Here are some results of the 3nm process I'll quote.
"For TSMC’s N3 process, the contacted gate pitch (the distance between transistor gates) is reported to be around 45-47 nm for real-world implementations, which is significantly larger than 3nm."
"The fin pitch (distance between fins in FinFET transistors) is estimated to be around 25-26 nm, and the metal pitch (distance between metal interconnects) is similarly in the range of 30 nm or slightly less. These dimensions are much larger than 3nm, showing that the node name is a marketing convention rather than a literal size."
"TSMC’s 3nm node still uses FinFET (fin field-effect transistor) technology, unlike Samsung’s 3nm node, which uses GAAFET (gate-all-around FET) with nanosheets. The smallest feature sizes in TSMC’s N3 process, such as gate width or channel thickness, are likely in the range of 10-20 nm, but no single feature is as small as 3nm."
So we are only at 10nm at very best in the smallest parts of a chip but more like 20 to 40nm+ for most of it.
With the marketing at some point they will have to release a -0.1 node at this rate.
"At better prices" seems like a pile of crap.
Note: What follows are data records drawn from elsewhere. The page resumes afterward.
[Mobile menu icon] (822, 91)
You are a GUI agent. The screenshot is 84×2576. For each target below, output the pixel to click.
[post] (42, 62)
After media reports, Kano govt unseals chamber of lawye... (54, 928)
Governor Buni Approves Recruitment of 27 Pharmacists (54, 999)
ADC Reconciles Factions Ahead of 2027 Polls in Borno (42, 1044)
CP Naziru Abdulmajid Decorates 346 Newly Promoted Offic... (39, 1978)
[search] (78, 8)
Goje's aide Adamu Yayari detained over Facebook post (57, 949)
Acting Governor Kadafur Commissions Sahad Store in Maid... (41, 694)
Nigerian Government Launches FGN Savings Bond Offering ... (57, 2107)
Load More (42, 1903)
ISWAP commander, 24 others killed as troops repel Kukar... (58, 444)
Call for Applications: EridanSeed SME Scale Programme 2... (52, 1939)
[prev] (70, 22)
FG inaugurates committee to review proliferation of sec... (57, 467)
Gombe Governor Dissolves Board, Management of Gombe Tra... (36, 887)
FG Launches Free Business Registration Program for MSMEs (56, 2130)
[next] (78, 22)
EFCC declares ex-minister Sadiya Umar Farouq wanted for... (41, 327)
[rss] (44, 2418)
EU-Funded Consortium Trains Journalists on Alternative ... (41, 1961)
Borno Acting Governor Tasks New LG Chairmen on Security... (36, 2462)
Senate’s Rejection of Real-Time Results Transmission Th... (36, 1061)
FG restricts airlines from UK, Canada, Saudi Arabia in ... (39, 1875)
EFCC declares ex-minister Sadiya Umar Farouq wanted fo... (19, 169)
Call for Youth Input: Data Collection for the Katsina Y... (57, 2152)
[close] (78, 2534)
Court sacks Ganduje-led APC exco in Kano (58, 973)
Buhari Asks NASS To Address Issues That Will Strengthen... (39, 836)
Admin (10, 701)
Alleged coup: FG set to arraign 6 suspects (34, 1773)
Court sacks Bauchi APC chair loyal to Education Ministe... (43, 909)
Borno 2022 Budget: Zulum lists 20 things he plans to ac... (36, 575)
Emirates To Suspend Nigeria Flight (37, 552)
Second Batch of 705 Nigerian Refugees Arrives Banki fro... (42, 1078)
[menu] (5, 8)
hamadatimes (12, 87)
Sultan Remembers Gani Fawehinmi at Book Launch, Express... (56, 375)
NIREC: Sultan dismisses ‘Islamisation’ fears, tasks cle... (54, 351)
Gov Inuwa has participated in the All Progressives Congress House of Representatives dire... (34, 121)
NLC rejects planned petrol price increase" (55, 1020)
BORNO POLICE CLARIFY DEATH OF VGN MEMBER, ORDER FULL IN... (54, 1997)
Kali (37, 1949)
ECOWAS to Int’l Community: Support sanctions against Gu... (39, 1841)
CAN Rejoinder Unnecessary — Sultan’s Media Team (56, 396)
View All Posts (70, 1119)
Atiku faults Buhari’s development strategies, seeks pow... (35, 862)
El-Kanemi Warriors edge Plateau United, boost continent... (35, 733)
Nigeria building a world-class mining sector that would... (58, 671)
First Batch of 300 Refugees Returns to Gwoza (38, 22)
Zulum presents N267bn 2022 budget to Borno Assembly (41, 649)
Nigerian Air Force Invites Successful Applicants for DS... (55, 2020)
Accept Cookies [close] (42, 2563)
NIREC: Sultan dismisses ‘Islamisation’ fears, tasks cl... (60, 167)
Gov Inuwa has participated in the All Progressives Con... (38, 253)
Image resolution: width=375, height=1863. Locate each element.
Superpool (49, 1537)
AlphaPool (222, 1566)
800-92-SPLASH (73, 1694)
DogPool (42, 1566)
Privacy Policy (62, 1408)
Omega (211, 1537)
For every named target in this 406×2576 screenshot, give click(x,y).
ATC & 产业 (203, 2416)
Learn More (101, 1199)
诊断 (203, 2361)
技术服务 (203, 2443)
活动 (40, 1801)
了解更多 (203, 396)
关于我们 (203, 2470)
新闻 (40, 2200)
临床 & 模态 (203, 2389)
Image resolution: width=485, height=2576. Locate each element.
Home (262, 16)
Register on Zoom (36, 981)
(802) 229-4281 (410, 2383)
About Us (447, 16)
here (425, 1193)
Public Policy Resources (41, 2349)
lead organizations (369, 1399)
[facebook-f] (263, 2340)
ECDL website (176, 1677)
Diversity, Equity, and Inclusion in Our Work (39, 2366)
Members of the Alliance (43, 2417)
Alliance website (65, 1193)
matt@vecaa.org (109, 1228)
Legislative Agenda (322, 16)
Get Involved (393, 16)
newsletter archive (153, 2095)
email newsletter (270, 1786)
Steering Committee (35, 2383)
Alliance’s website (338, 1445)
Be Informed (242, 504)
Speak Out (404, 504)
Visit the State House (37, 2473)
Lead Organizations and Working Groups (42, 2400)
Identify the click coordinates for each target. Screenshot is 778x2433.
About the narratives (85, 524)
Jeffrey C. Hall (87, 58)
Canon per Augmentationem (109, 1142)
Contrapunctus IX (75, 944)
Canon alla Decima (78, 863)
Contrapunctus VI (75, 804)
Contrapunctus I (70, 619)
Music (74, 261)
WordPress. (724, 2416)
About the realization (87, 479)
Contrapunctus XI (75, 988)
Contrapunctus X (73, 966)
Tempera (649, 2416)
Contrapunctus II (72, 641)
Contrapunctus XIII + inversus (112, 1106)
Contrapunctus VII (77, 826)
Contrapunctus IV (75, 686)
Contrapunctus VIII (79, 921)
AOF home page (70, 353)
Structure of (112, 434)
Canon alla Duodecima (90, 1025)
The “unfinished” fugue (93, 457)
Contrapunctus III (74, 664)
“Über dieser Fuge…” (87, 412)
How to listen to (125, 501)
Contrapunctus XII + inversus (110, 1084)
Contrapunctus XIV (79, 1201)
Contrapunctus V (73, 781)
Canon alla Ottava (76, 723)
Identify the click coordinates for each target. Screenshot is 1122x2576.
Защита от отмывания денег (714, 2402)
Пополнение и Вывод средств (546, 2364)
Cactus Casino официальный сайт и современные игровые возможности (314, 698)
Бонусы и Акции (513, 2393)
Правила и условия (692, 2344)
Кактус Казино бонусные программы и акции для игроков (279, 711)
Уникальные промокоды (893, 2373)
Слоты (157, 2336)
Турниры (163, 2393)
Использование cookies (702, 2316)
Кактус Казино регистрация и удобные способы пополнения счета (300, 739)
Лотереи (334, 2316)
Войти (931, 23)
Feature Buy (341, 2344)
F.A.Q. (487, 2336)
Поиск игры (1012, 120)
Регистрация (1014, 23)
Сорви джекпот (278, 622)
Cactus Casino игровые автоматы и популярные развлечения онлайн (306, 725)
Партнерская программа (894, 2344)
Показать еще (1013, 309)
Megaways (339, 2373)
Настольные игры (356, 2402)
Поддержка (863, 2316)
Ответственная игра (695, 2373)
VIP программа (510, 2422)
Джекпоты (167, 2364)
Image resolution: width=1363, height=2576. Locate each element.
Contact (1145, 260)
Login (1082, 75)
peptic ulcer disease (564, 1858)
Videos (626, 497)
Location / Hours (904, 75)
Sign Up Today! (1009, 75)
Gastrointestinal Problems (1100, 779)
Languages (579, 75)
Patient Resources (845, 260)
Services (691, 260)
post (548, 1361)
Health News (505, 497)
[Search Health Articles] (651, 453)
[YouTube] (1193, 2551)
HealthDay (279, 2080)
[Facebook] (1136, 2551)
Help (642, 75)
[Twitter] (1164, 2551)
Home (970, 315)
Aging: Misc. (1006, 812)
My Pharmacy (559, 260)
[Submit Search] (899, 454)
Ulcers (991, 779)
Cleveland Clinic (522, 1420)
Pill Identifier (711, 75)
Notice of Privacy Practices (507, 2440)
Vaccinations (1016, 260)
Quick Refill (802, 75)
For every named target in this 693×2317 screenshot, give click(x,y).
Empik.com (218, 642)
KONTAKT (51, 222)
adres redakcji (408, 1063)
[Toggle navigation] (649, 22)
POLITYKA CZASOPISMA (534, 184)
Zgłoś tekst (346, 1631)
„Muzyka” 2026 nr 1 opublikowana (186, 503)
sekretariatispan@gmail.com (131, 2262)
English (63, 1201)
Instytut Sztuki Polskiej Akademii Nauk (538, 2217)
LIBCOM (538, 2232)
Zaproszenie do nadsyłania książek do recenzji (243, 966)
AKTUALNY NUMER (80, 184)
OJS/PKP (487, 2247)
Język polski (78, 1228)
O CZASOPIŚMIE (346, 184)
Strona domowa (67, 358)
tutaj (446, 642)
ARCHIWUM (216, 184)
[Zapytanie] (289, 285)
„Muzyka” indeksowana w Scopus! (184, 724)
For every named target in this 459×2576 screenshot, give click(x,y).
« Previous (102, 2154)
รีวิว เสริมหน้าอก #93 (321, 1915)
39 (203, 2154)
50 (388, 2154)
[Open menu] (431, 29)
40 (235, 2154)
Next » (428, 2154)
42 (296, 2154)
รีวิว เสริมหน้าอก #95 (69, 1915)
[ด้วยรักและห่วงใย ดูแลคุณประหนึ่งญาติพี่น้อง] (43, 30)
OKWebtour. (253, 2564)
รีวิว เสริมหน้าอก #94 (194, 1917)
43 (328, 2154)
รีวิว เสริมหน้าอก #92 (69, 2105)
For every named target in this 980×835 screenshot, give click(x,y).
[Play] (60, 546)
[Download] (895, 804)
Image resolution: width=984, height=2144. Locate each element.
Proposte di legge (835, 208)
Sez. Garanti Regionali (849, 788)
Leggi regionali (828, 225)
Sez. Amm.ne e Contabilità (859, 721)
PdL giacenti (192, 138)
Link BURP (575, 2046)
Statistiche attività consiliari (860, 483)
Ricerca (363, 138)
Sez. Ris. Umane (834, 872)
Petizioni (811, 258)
Prices have gone insane, but a big part of that is that scalpers & crypto freaks showed the GPU companies that lunatics would overpay for GPUs. So they had no reason not to jack the prices up. The lunatics will still happily buy. . . and the rest of us are just stuck with awful prices and are forced to buy if we want to keep gaming.
But we can't even get those regular inflated prices, because lack of supply & scalpers drive it all even higher.